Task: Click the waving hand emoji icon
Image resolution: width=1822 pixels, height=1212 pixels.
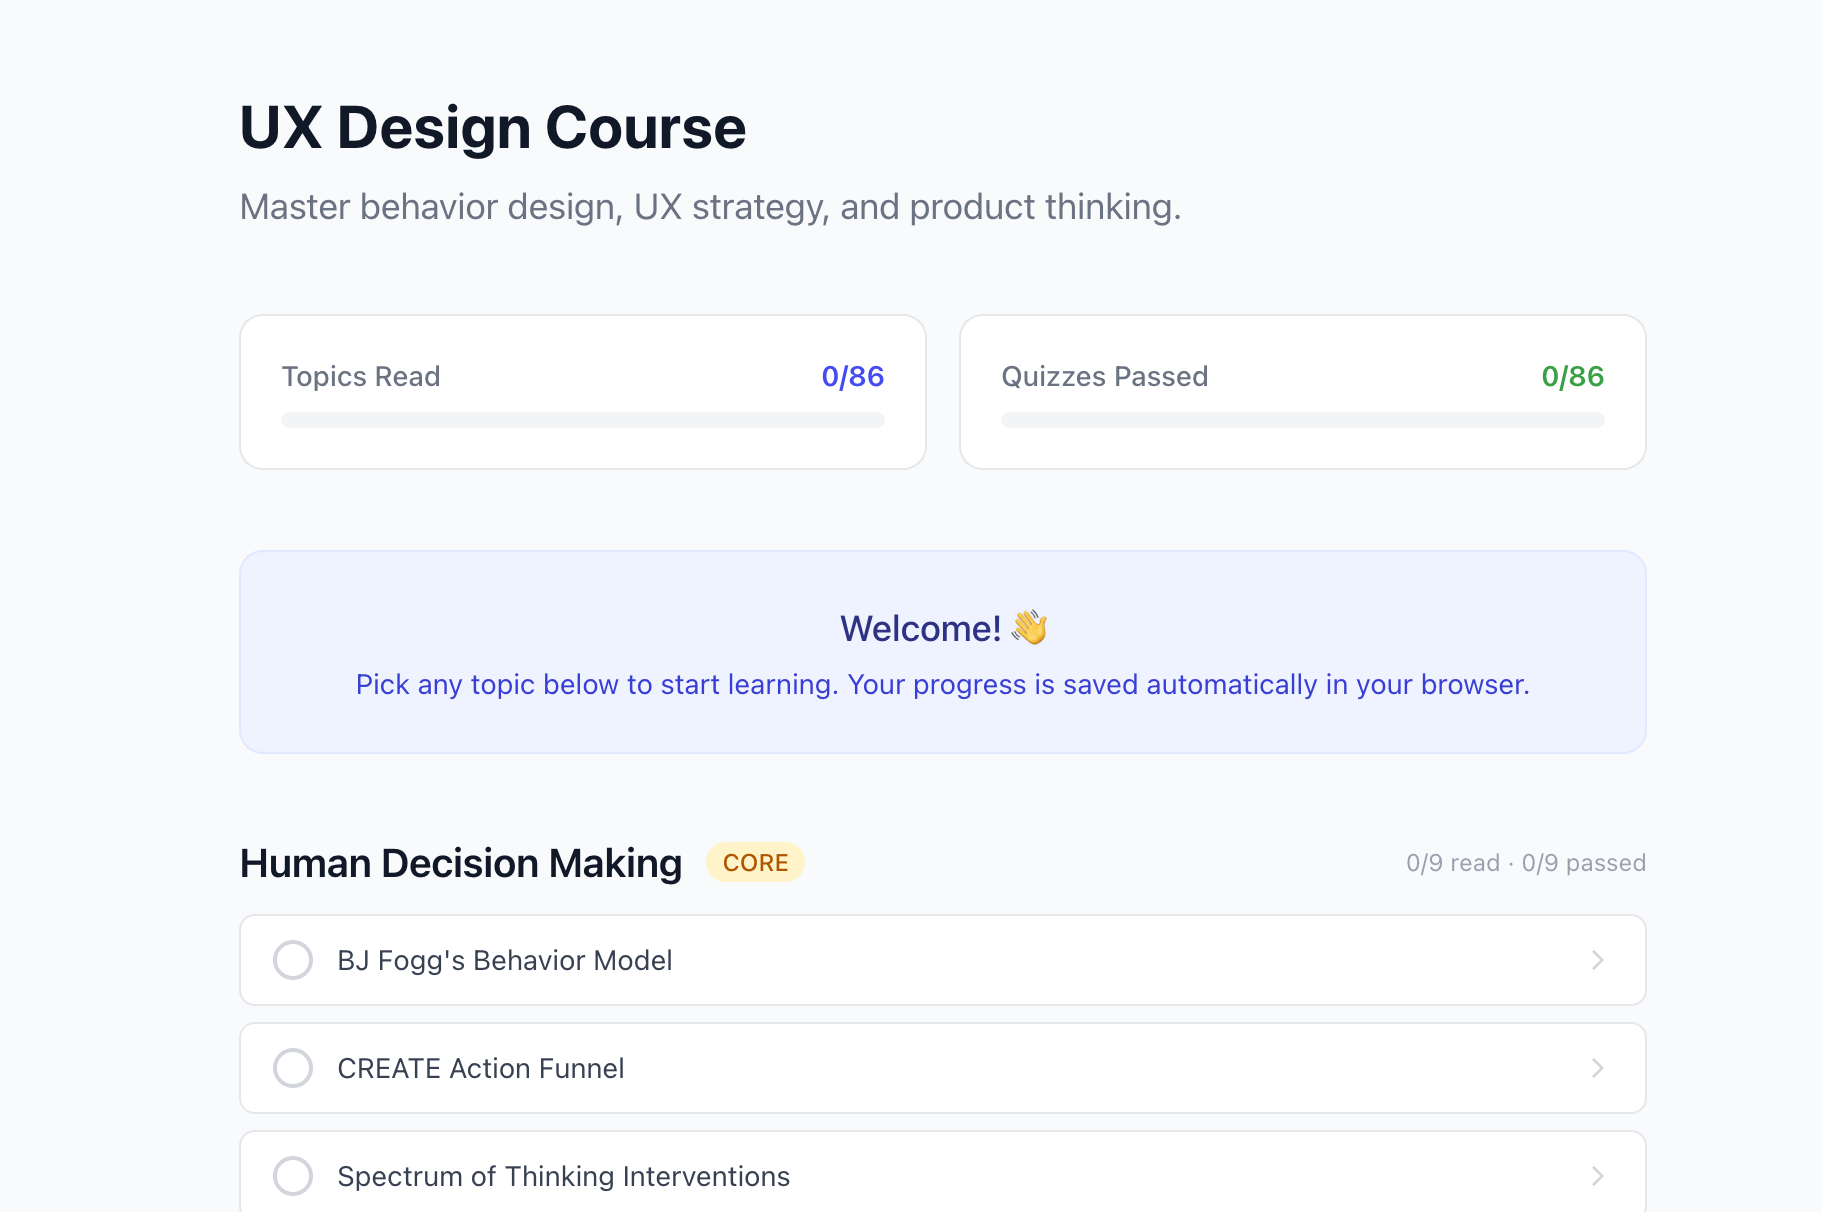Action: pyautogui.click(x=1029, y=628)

::::

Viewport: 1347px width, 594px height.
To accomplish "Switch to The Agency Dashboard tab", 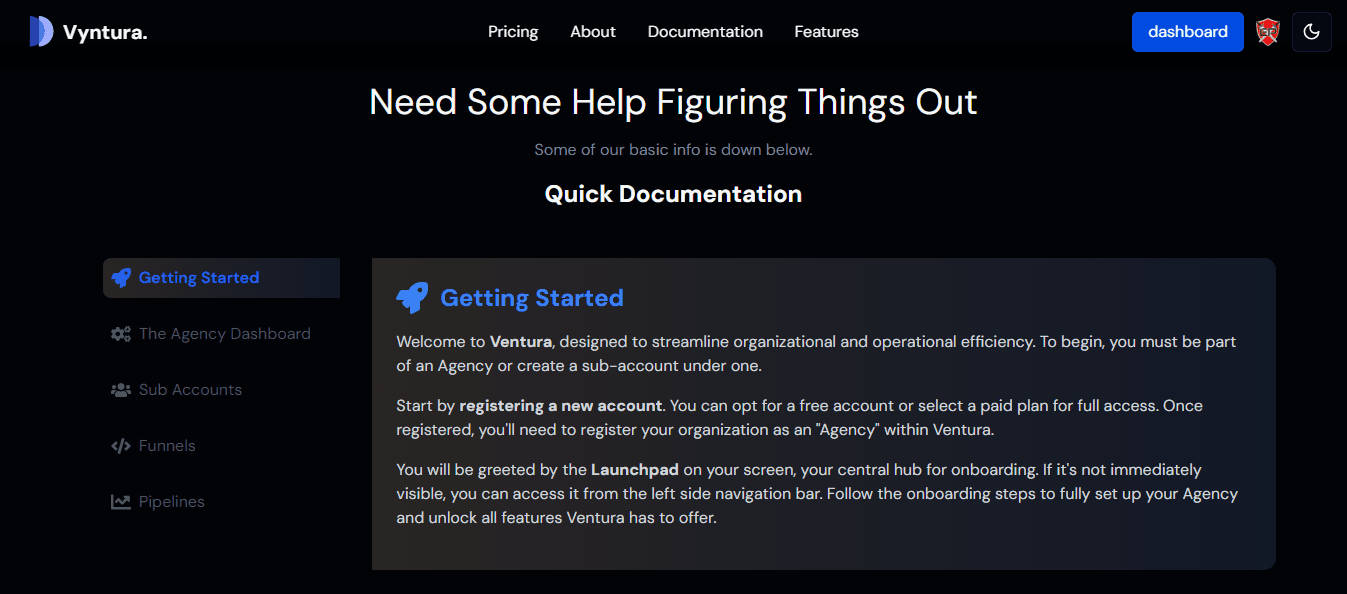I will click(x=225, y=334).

::::

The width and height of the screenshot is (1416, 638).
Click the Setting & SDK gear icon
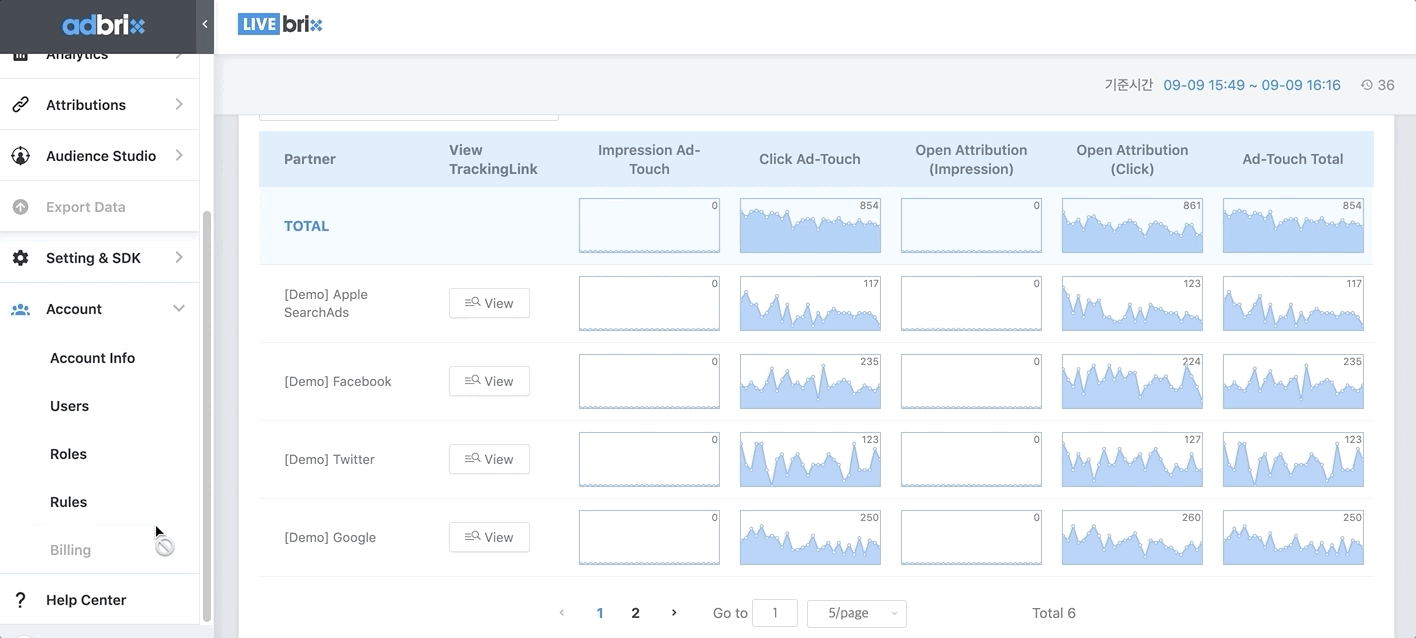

::::

Task statement
Above this instruction are the records; retype exactly the lines from the one containing "The width and" up to and including the one containing "Click the Setting & SDK gear icon".

Exercise answer
The width and height of the screenshot is (1416, 638).
Click the Setting & SDK gear icon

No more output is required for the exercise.